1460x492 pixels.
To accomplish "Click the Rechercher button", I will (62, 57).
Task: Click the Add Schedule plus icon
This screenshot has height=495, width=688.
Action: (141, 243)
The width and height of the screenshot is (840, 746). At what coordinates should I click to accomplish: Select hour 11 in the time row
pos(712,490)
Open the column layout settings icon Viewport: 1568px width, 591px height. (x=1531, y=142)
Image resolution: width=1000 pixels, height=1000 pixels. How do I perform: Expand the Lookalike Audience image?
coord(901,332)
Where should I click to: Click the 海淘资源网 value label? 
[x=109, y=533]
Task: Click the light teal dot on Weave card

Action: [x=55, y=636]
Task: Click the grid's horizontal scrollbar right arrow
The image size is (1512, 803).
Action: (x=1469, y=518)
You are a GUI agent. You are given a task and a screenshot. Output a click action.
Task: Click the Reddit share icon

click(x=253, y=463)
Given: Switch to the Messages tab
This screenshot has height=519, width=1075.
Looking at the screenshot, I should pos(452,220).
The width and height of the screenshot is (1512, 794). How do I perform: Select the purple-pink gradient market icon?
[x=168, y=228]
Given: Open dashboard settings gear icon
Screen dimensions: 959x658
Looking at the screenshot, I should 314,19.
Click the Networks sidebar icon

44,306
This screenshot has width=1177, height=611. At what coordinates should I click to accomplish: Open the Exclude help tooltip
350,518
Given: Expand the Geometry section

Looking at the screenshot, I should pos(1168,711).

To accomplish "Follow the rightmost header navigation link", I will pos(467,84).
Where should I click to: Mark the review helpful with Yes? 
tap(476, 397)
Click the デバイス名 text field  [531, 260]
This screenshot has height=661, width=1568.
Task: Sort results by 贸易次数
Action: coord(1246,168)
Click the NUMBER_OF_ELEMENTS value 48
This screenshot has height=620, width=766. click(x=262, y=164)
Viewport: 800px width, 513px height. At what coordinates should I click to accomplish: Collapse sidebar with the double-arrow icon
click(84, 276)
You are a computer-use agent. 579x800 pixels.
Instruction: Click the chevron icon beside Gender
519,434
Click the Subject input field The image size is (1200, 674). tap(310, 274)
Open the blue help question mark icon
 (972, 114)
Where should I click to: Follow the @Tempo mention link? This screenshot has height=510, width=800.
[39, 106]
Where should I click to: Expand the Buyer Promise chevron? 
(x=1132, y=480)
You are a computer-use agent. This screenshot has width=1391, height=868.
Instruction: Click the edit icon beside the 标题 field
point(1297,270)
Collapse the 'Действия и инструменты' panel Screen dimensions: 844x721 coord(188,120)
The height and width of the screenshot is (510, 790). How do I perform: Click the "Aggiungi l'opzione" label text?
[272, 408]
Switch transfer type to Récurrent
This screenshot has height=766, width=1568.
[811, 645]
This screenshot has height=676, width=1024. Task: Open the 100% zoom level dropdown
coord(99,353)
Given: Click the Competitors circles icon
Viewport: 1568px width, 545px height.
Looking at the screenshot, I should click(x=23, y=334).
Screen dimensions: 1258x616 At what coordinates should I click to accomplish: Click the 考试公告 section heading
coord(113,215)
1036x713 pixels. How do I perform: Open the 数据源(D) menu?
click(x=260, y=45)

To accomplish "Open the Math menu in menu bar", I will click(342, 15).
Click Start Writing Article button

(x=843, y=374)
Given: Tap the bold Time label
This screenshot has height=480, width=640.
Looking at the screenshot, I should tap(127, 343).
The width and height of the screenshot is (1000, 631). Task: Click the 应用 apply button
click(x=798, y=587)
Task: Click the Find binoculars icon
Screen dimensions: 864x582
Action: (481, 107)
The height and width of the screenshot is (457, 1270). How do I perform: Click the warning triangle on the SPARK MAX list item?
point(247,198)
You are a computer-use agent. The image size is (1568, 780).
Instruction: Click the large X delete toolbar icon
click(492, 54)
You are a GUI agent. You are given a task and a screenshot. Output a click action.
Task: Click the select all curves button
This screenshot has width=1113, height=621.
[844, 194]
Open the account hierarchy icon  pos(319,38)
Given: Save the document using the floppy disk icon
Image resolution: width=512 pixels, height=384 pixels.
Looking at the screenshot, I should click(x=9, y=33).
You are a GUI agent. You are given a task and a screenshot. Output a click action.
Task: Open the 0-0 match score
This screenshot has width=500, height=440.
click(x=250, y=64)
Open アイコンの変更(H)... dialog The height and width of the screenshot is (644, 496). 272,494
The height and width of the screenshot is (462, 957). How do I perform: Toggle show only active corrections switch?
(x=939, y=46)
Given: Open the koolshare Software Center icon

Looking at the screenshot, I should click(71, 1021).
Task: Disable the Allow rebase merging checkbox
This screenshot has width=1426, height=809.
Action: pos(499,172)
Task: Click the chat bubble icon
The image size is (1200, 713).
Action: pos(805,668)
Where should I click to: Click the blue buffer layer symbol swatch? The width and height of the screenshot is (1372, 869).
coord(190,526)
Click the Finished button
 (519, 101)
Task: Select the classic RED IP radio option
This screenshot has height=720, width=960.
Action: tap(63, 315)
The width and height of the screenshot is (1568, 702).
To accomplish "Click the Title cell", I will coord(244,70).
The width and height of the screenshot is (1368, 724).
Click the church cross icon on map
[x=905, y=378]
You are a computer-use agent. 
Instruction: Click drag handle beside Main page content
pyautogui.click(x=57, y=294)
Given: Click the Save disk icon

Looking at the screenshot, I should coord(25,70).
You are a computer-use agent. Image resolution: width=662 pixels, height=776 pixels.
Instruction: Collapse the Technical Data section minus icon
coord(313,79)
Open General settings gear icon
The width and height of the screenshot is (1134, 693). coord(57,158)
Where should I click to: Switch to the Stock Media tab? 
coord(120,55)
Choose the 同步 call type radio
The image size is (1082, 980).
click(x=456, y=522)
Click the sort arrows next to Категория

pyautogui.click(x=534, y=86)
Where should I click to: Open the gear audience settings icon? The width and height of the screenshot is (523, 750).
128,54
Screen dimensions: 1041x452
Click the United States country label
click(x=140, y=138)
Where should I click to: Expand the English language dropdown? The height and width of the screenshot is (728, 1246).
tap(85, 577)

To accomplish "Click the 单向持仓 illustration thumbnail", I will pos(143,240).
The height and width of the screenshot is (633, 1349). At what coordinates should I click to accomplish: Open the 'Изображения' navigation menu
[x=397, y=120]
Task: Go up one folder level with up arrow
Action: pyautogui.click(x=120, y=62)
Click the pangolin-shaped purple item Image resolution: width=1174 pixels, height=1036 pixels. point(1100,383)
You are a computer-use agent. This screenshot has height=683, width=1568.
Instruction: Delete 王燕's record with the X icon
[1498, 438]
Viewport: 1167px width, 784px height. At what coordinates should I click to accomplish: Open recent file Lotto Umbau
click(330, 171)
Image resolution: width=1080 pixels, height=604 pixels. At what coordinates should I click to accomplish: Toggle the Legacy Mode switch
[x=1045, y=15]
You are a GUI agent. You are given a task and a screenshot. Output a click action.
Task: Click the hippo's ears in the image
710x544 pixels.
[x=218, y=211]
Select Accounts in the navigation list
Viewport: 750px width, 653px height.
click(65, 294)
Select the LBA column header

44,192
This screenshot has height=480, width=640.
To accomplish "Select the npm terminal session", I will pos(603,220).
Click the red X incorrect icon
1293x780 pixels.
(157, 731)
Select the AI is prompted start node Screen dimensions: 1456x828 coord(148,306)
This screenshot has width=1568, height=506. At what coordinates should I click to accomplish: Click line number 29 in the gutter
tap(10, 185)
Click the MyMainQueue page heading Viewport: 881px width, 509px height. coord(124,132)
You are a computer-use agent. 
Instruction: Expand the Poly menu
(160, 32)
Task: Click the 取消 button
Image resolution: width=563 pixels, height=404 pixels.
+ + + + + + +
= EXERCISE DESCRIPTION =
Write each record out again exactly.

= ANSWER AREA =
1460x492 pixels.
To accomplish "Click the Rechercher button", I will (62, 57).
Task: Click the Add Schedule plus icon
This screenshot has height=495, width=688.
Action: (141, 243)
The width and height of the screenshot is (840, 746). At what coordinates should I click to accomplish: Select hour 11 in the time row
pos(712,490)
Open the column layout settings icon Viewport: 1568px width, 591px height. (x=1531, y=142)
Image resolution: width=1000 pixels, height=1000 pixels. How do I perform: Expand the Lookalike Audience image?
coord(901,332)
Where should I click to: Click the 海淘资源网 value label? 
[x=109, y=533]
Task: Click the light teal dot on Weave card

Action: [x=55, y=636]
Task: Click the grid's horizontal scrollbar right arrow
The image size is (1512, 803).
Action: (x=1469, y=518)
You are a GUI agent. You are given a task and a screenshot. Output a click action.
Task: Click the Reddit share icon

click(x=253, y=463)
Given: Switch to the Messages tab
This screenshot has height=519, width=1075.
Looking at the screenshot, I should pos(452,220).
The width and height of the screenshot is (1512, 794). How do I perform: Select the purple-pink gradient market icon?
[x=168, y=228]
Given: Open dashboard settings gear icon
Screen dimensions: 959x658
Looking at the screenshot, I should 314,19.
Click the Networks sidebar icon

44,306
This screenshot has width=1177, height=611. At what coordinates should I click to accomplish: Open the Exclude help tooltip
350,518
Given: Expand the Geometry section

Looking at the screenshot, I should pos(1168,711).

To accomplish "Follow the rightmost header navigation link", I will pos(467,84).
Where should I click to: Mark the review helpful with Yes? 
tap(476, 397)
Click the デバイス名 text field  [531, 260]
This screenshot has height=661, width=1568.
Task: Sort results by 贸易次数
Action: coord(1246,168)
Click the NUMBER_OF_ELEMENTS value 48
This screenshot has height=620, width=766. click(x=262, y=164)
Viewport: 800px width, 513px height. At what coordinates should I click to accomplish: Collapse sidebar with the double-arrow icon
click(84, 276)
You are a computer-use agent. 579x800 pixels.
Instruction: Click the chevron icon beside Gender
519,434
Click the Subject input field The image size is (1200, 674). tap(310, 274)
Open the blue help question mark icon
 (972, 114)
Where should I click to: Follow the @Tempo mention link? This screenshot has height=510, width=800.
[39, 106]
Where should I click to: Expand the Buyer Promise chevron? 
(x=1132, y=480)
You are a computer-use agent. This screenshot has width=1391, height=868.
Instruction: Click the edit icon beside the 标题 field
point(1297,270)
Collapse the 'Действия и инструменты' panel Screen dimensions: 844x721 coord(188,120)
The height and width of the screenshot is (510, 790). How do I perform: Click the "Aggiungi l'opzione" label text?
[272, 408]
Switch transfer type to Récurrent
This screenshot has height=766, width=1568.
[811, 645]
This screenshot has height=676, width=1024. Task: Open the 100% zoom level dropdown
coord(99,353)
Given: Click the Competitors circles icon
Viewport: 1568px width, 545px height.
Looking at the screenshot, I should click(x=23, y=334).
Screen dimensions: 1258x616 At what coordinates should I click to accomplish: Click the 考试公告 section heading
coord(113,215)
1036x713 pixels. How do I perform: Open the 数据源(D) menu?
click(x=260, y=45)

To accomplish "Open the Math menu in menu bar", I will click(342, 15).
Click Start Writing Article button

(x=843, y=374)
Given: Tap the bold Time label
This screenshot has height=480, width=640.
Looking at the screenshot, I should tap(127, 343).
The width and height of the screenshot is (1000, 631). Task: Click the 应用 apply button
click(x=798, y=587)
Task: Click the Find binoculars icon
Screen dimensions: 864x582
Action: (481, 107)
The height and width of the screenshot is (457, 1270). How do I perform: Click the warning triangle on the SPARK MAX list item?
point(247,198)
You are a computer-use agent. The image size is (1568, 780).
Instruction: Click the large X delete toolbar icon
click(492, 54)
You are a GUI agent. You are given a task and a screenshot. Output a click action.
Task: Click the select all curves button
This screenshot has width=1113, height=621.
[844, 194]
Open the account hierarchy icon  pos(319,38)
Given: Save the document using the floppy disk icon
Image resolution: width=512 pixels, height=384 pixels.
Looking at the screenshot, I should click(x=9, y=33).
You are a GUI agent. You are given a task and a screenshot. Output a click action.
Task: Open the 0-0 match score
This screenshot has width=500, height=440.
click(x=250, y=64)
Open アイコンの変更(H)... dialog The height and width of the screenshot is (644, 496). 272,494
The height and width of the screenshot is (462, 957). How do I perform: Toggle show only active corrections switch?
(x=939, y=46)
Given: Open the koolshare Software Center icon

Looking at the screenshot, I should click(71, 1021).
Task: Disable the Allow rebase merging checkbox
This screenshot has width=1426, height=809.
Action: pos(499,172)
Task: Click the chat bubble icon
The image size is (1200, 713).
Action: pos(805,668)
Where should I click to: Click the blue buffer layer symbol swatch? The width and height of the screenshot is (1372, 869).
coord(190,526)
Click the Finished button
 (519, 101)
Task: Select the classic RED IP radio option
This screenshot has height=720, width=960.
Action: tap(63, 315)
The width and height of the screenshot is (1568, 702).
To accomplish "Click the Title cell", I will coord(244,70).
The width and height of the screenshot is (1368, 724).
Click the church cross icon on map
[x=905, y=378]
You are a computer-use agent. 
Instruction: Click drag handle beside Main page content
pyautogui.click(x=57, y=294)
Given: Click the Save disk icon

Looking at the screenshot, I should coord(25,70).
You are a computer-use agent. Image resolution: width=662 pixels, height=776 pixels.
Instruction: Collapse the Technical Data section minus icon
coord(313,79)
Open General settings gear icon
The width and height of the screenshot is (1134, 693). coord(57,158)
Where should I click to: Switch to the Stock Media tab? 
coord(120,55)
Choose the 同步 call type radio
The image size is (1082, 980).
click(x=456, y=522)
Click the sort arrows next to Категория

pyautogui.click(x=534, y=86)
Where should I click to: Open the gear audience settings icon? The width and height of the screenshot is (523, 750).
128,54
Screen dimensions: 1041x452
Click the United States country label
click(x=140, y=138)
Where should I click to: Expand the English language dropdown? The height and width of the screenshot is (728, 1246).
tap(85, 577)

To accomplish "Click the 单向持仓 illustration thumbnail", I will pos(143,240).
The height and width of the screenshot is (633, 1349). At what coordinates should I click to accomplish: Open the 'Изображения' navigation menu
[x=397, y=120]
Task: Go up one folder level with up arrow
Action: pyautogui.click(x=120, y=62)
Click the pangolin-shaped purple item Image resolution: width=1174 pixels, height=1036 pixels. point(1100,383)
You are a computer-use agent. This screenshot has height=683, width=1568.
Instruction: Delete 王燕's record with the X icon
[1498, 438]
Viewport: 1167px width, 784px height. At what coordinates should I click to accomplish: Open recent file Lotto Umbau
click(330, 171)
Image resolution: width=1080 pixels, height=604 pixels. At what coordinates should I click to accomplish: Toggle the Legacy Mode switch
[x=1045, y=15]
You are a GUI agent. You are given a task and a screenshot. Output a click action.
Task: Click the hippo's ears in the image
710x544 pixels.
[x=218, y=211]
Select Accounts in the navigation list
Viewport: 750px width, 653px height.
click(65, 294)
Select the LBA column header

44,192
This screenshot has height=480, width=640.
To accomplish "Select the npm terminal session", I will pos(603,220).
Click the red X incorrect icon
1293x780 pixels.
(157, 731)
Select the AI is prompted start node Screen dimensions: 1456x828 coord(148,306)
This screenshot has width=1568, height=506. At what coordinates should I click to accomplish: Click line number 29 in the gutter
tap(10, 185)
Click the MyMainQueue page heading Viewport: 881px width, 509px height. coord(124,132)
You are a computer-use agent. 
Instruction: Expand the Poly menu
(160, 32)
Task: Click the 取消 button
Image resolution: width=563 pixels, height=404 pixels.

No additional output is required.